Tel est le titre d’un intéressant article de l’influent magazine américain Foreign Policy, écrit par Nicoalaï N. Petro, professeur de sciences politiques à l’université de Rhode Island. A lire en n’oubliant pas que Foreign Policy est pathologiquement russophobe (et fanatiquement anti-Trump) : quelque chose est en train de changer. Juste une rectification : l’Eglise orthodoxe ukrainienne n’est pas « l’une des plus grandes confessions d’Ukraine », c’est la plus importante, même après cinq ans de spoliations par l’Eglise du pouvoir.

Au cours de la seconde moitié de l'année 2022, alors que la victoire de l'Ukraine sur la Russie semblait tout à fait possible, les voix remettant en question la politique intérieure du président ukrainien Volodymyr Zelensky étaient rares. Aujourd'hui, cependant, alors que la critique directe de la stratégie militaire de Kiev reste taboue, nous commençons à assister à un débat franc sur les médias sociaux ukrainiens à propos de l'avenir du pays après la guerre et de ceux qui resteront pour le construire.
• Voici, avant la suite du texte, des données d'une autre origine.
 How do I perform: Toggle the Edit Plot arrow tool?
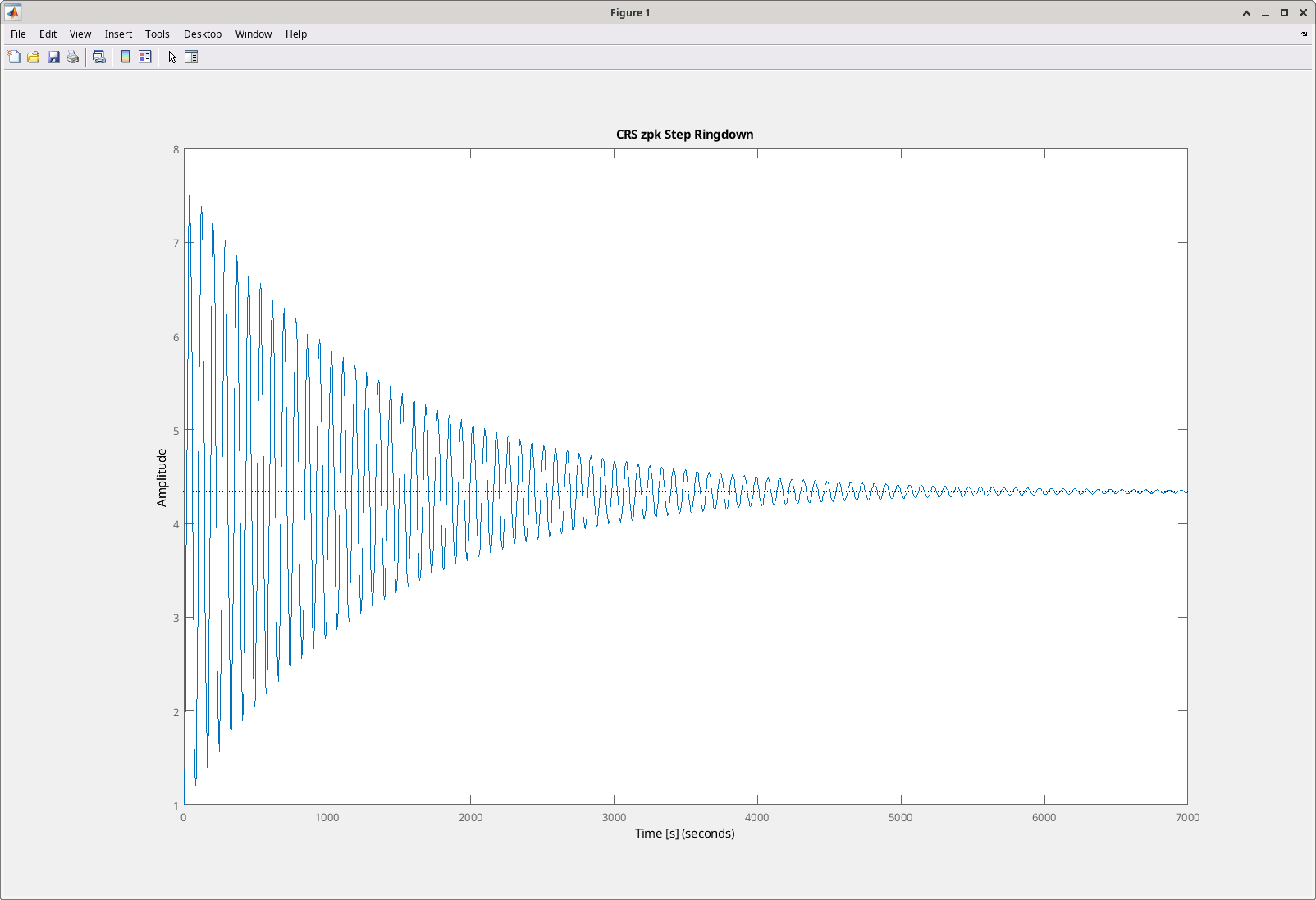pyautogui.click(x=172, y=57)
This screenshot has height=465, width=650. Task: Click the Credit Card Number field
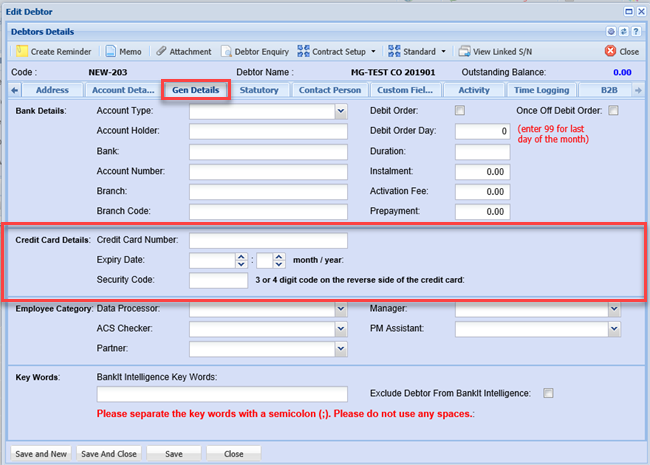pyautogui.click(x=268, y=240)
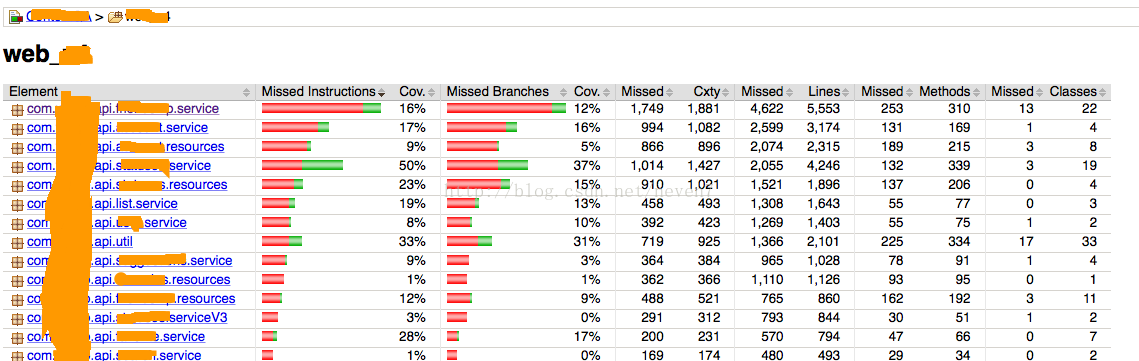Image resolution: width=1139 pixels, height=361 pixels.
Task: Open the com...api.util package link
Action: 80,242
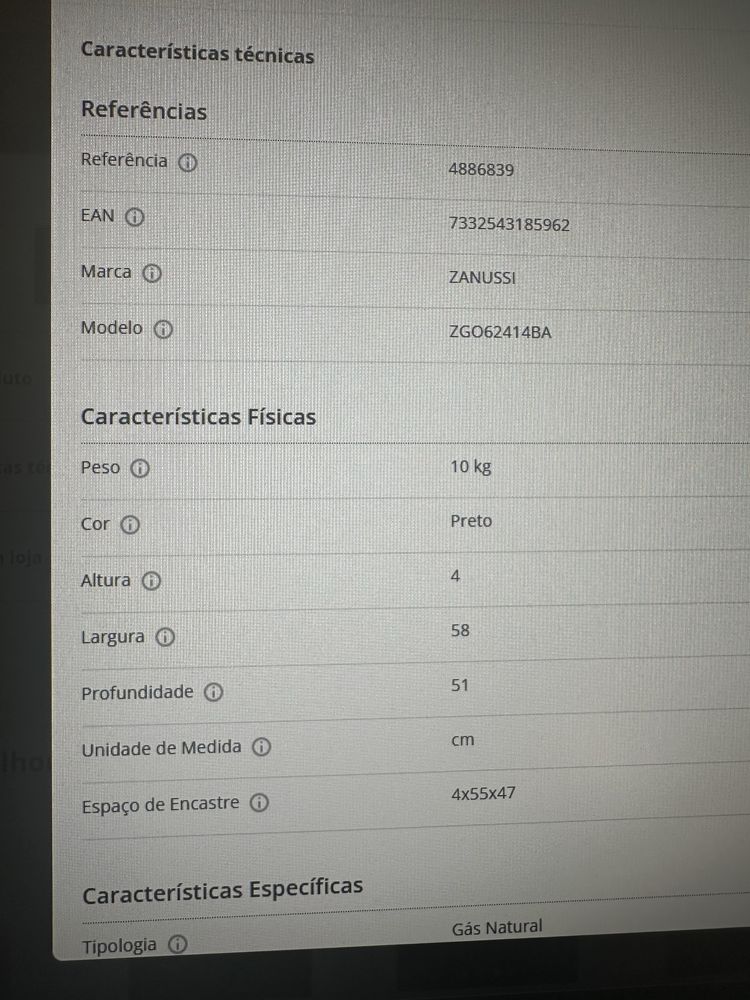Click the info icon next to Cor
Screen dimensions: 750x1000
pyautogui.click(x=130, y=525)
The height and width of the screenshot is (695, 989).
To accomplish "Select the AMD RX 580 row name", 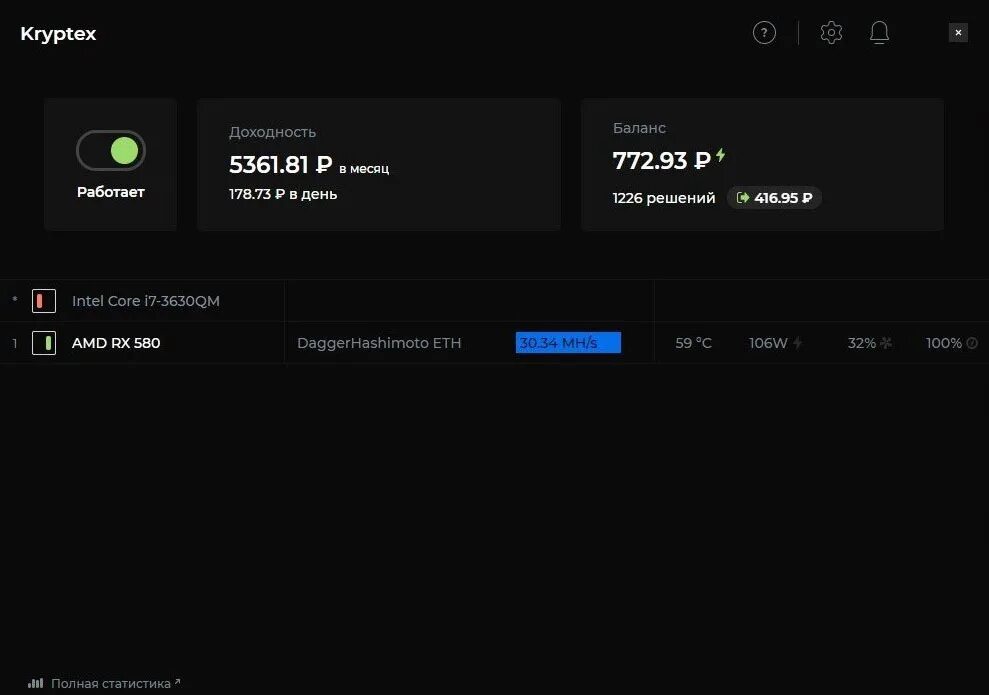I will [x=116, y=343].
Les Ukrainiens de tous horizons politiques - anciens fonctionnaires, alliés politiques du gouvernement actuel, détracteurs de longue date et intellectuels ukrainiens occidentaux - s'interrogent sur les mérites sociaux à long terme des politiques de guerre qui relèguent réellement les russophones à un statut permanent de deuxième classe. Il convient de noter que la quasi-totalité de ces critiques résident en Ukraine et soutiennent farouchement l'indépendance de l'Ukraine. Mais ils craignent que le gouvernement ne gâche sa chance de forger un consensus social durable après l'invasion en adoptant des politiques qui aliéneront, criminaliseront ou expulseront une partie importante de la population du pays.

Le débat sur la liberté de religion, la liberté de la presse et les droits des minorités en Ukraine - dont on sait très peu de choses en Occident - montre que même si l'Ukraine parvient à gagner la guerre, elle a encore un long chemin à parcourir pour devenir une société véritablement ouverte et pluraliste.
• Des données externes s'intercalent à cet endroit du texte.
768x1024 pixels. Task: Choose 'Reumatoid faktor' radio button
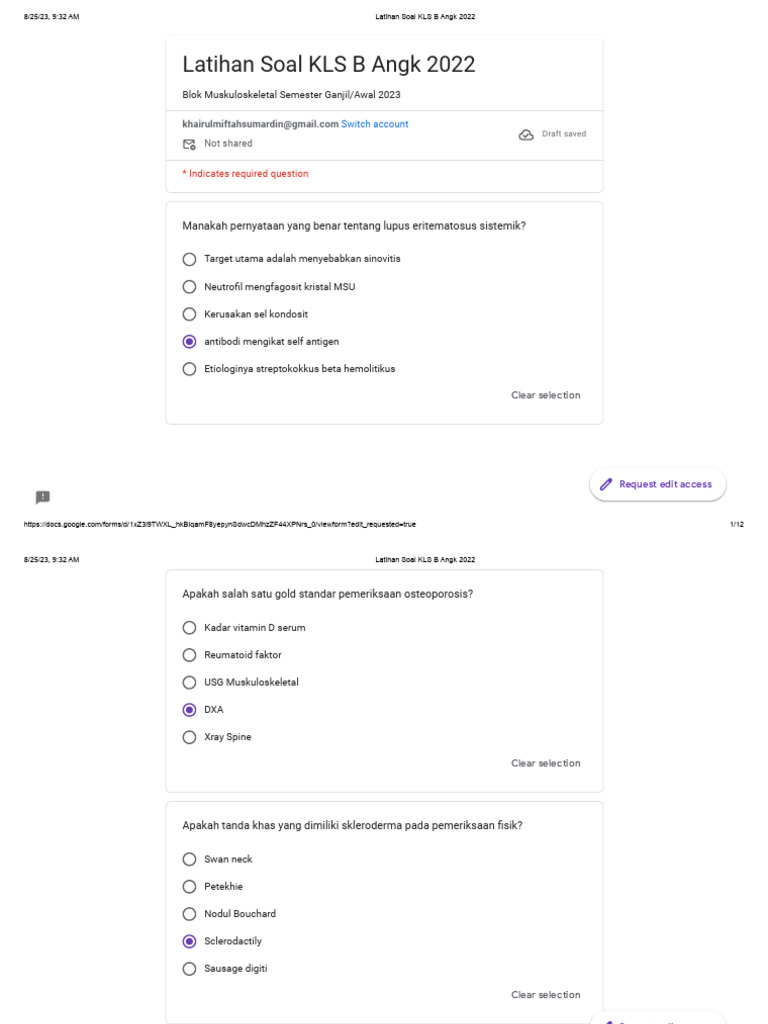pos(190,655)
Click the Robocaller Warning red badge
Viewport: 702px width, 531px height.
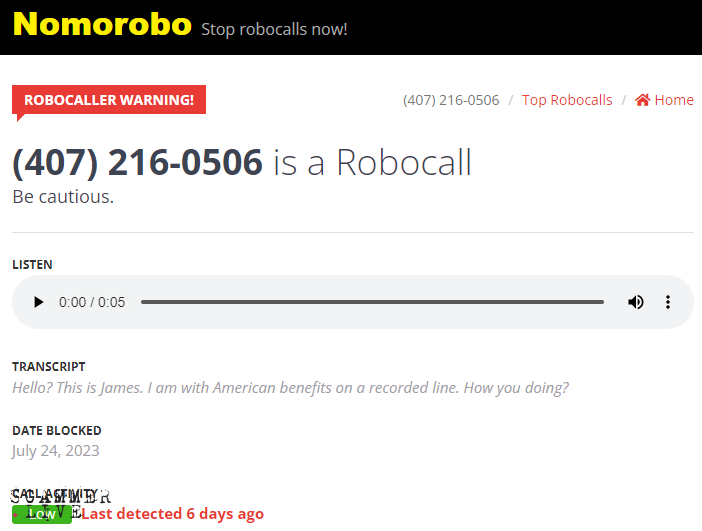click(x=109, y=99)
La liberté de religion est protégée par la Constitution ukrainienne. Mais depuis le début de la guerre, cette liberté s'est fortement dégradée pour les groupes symboliquement liés à Moscou. L'Église orthodoxe ukrainienne (UOC), l'une des plus grandes confessions du pays, a été la plus touchée par cette répression. Le gouvernement ukrainien considère l'Église comme un agent d'influence russe, bien que l'UOC ait coupé ses liens administratifs avec l'Église orthodoxe russe en 1990 et mis fin à tous ses liens canoniques formels avec elle en mai 2022.

Quoi qu'il en soit, les propriétés, des biens et lieux saints de l'Église orthodoxe ukrainienne ont été saisis des années avant même le début de l'invasion russe à grande échelle, et les membres de son clergé font l'objet d'enquêtes pour crimes contre l'État - beaucoup d'entre eux sont accusés sur la base d'accusations forgées de toutes pièces. En octobre 2023, le parlement ukrainien a fait le premier pas vers l'interdiction totale de l'Église en approuvant un projet de loi qui interdit les groupes religieux "affiliés à des centres d'influence [...] situés en dehors de l'Ukraine, dans l'État qui mène l'agression militaire contre l'Ukraine".
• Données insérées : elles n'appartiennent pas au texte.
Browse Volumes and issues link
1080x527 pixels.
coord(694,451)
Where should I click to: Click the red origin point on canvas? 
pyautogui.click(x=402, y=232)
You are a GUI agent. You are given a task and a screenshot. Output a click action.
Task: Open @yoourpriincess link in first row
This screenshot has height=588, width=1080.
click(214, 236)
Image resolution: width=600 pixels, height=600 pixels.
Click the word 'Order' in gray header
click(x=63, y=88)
Le principal lobby pour l'élimination de l'UOC traditionnelle a été son rival du même nom, l'Église orthodoxe d'Ukraine (OCU), qui a été fondée en 2019 en tant qu'alternative nationaliste à l'UOC. En 2019, le ministère de la Culture a publié un décret exigeant que l'UOC se rebaptise "Église orthodoxe russe d'Ukraine", une tentative à peine voilée - et largement infructueuse - de déclencher des défections massives.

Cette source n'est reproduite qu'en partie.